> TASK STATEMENT
At the line containing "The image size is (1247, 665).", begin an exact copy, and continue through the last line of the entries below. Leave out any pictures.

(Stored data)
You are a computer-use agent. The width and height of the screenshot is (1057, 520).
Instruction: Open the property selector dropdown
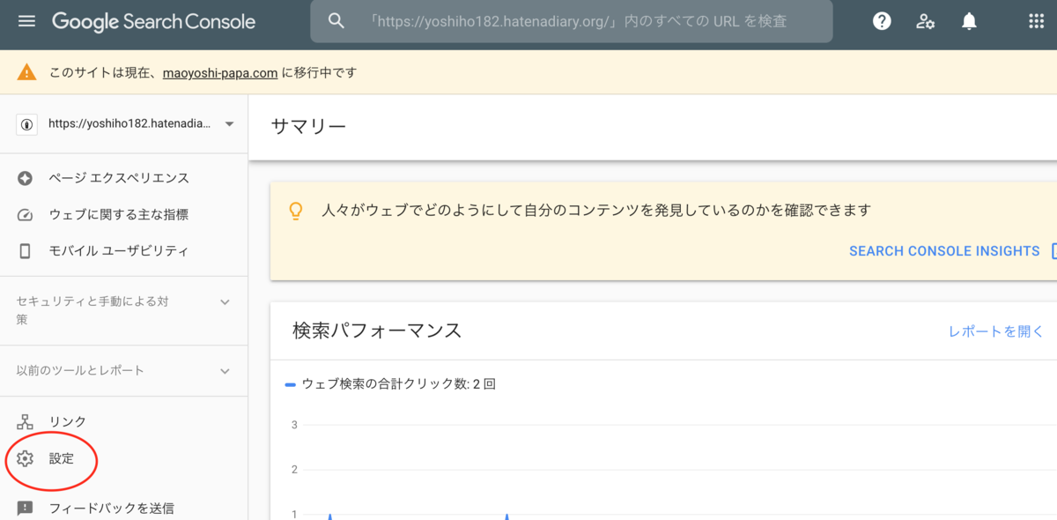(x=228, y=124)
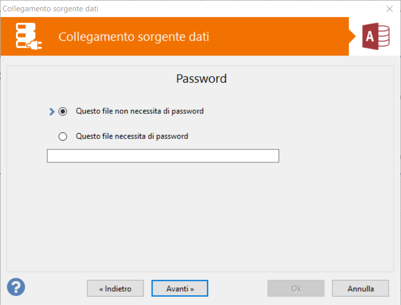Click the label text 'Questo file necessita di password'
The height and width of the screenshot is (305, 401).
[x=132, y=137]
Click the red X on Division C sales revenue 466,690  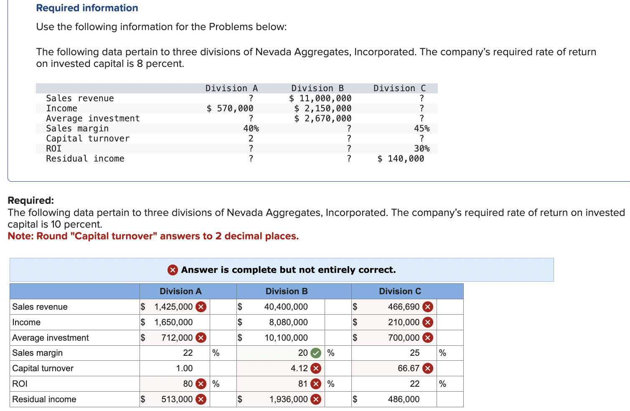tap(428, 307)
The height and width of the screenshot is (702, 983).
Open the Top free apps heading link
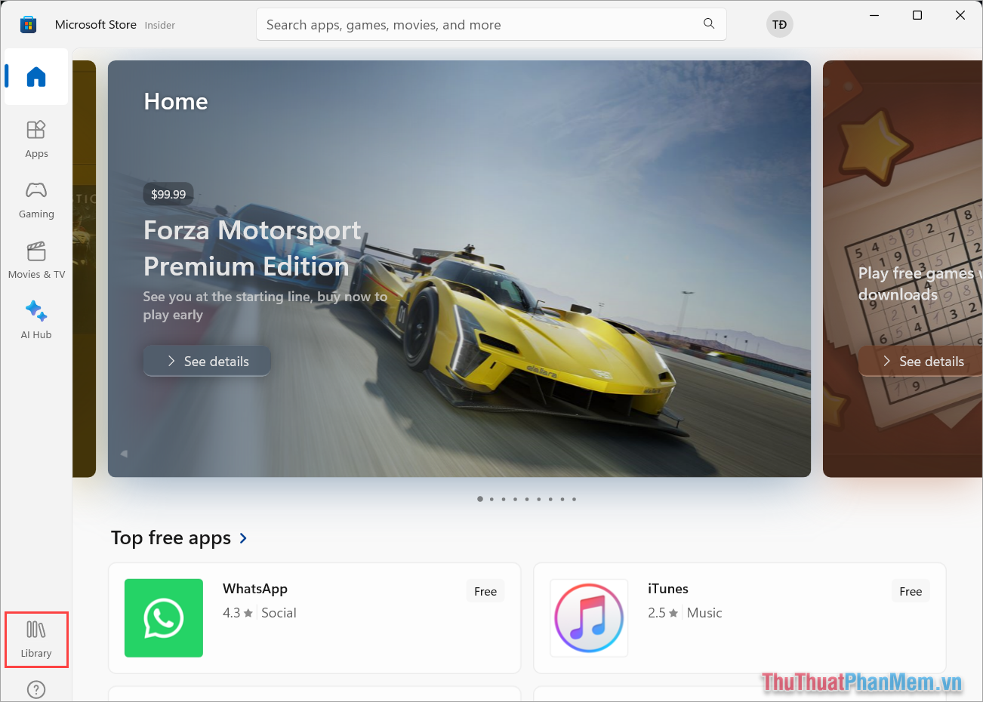click(x=171, y=538)

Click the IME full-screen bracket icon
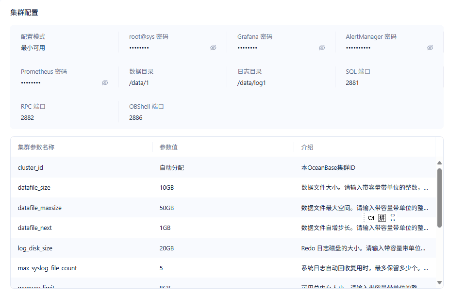[x=393, y=218]
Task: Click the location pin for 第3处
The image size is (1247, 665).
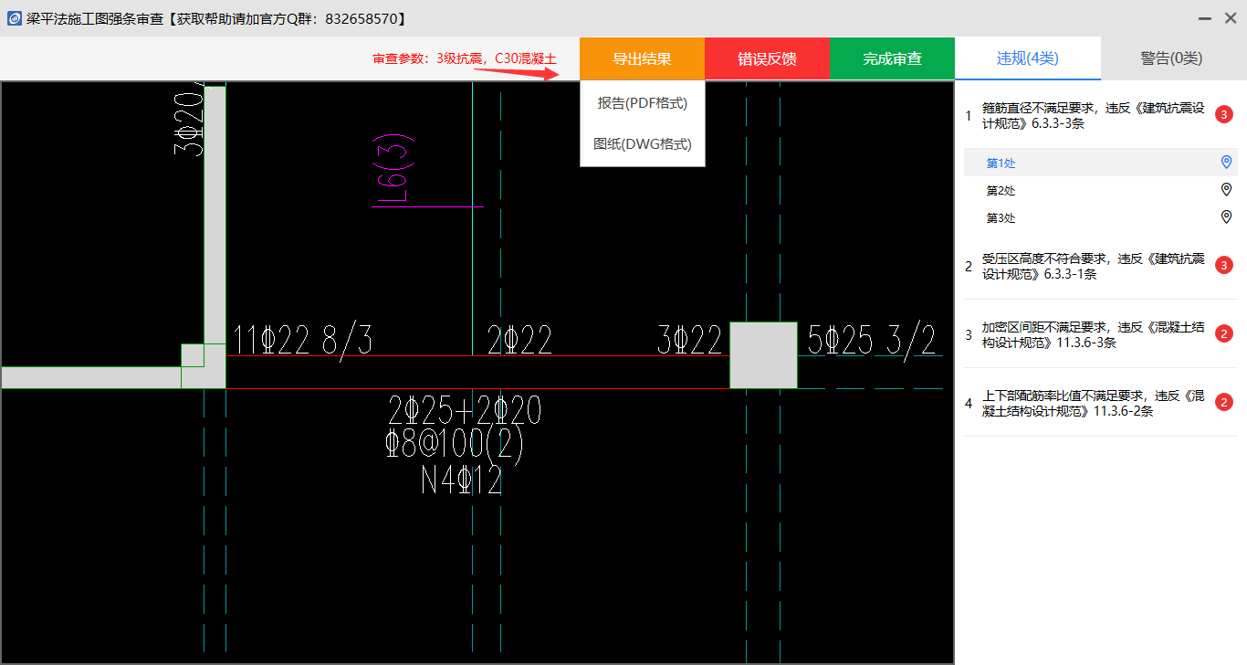Action: 1226,217
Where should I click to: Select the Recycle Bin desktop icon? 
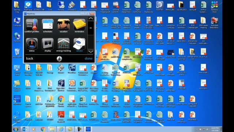17,53
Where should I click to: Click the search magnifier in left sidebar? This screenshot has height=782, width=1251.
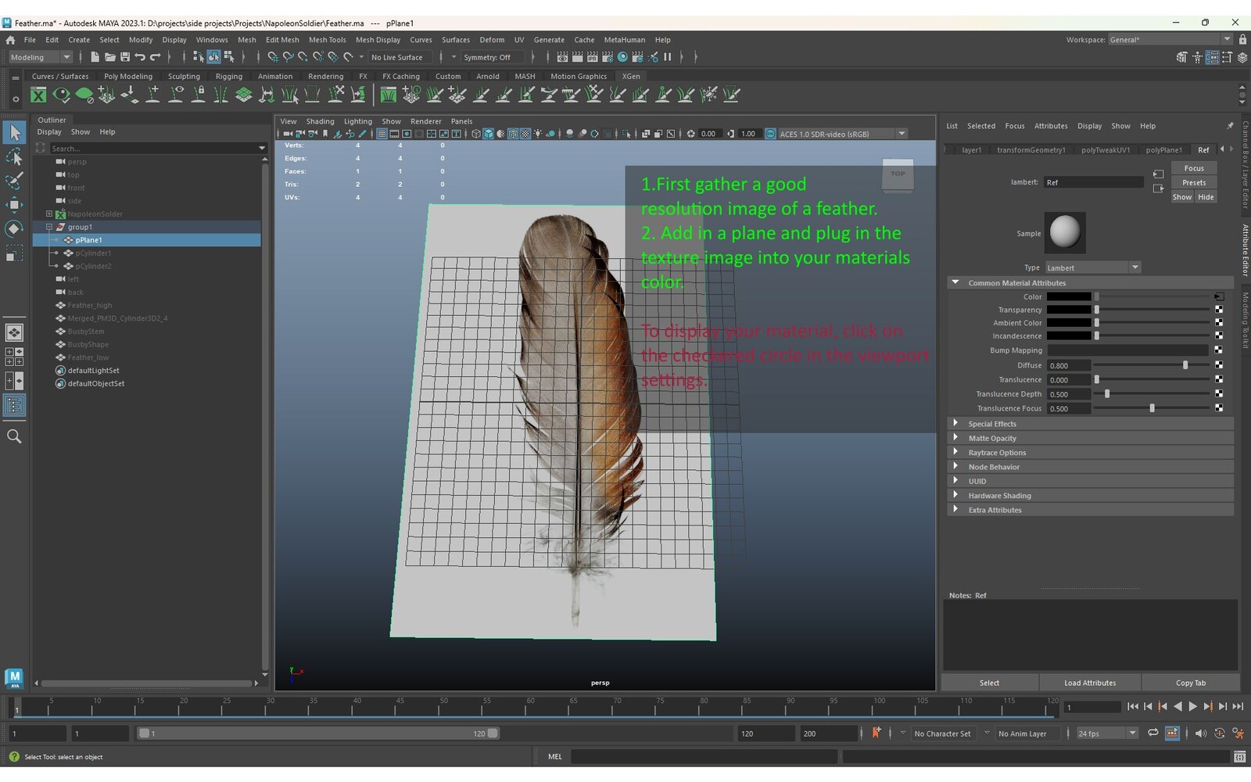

> RESULT FOR THIS EXERCISE
The image size is (1247, 665).
Action: 1226,217
Where should I click to: Select the Recycle Bin desktop icon? 
17,53
Where should I click to: Click the search magnifier in left sidebar? This screenshot has height=782, width=1251.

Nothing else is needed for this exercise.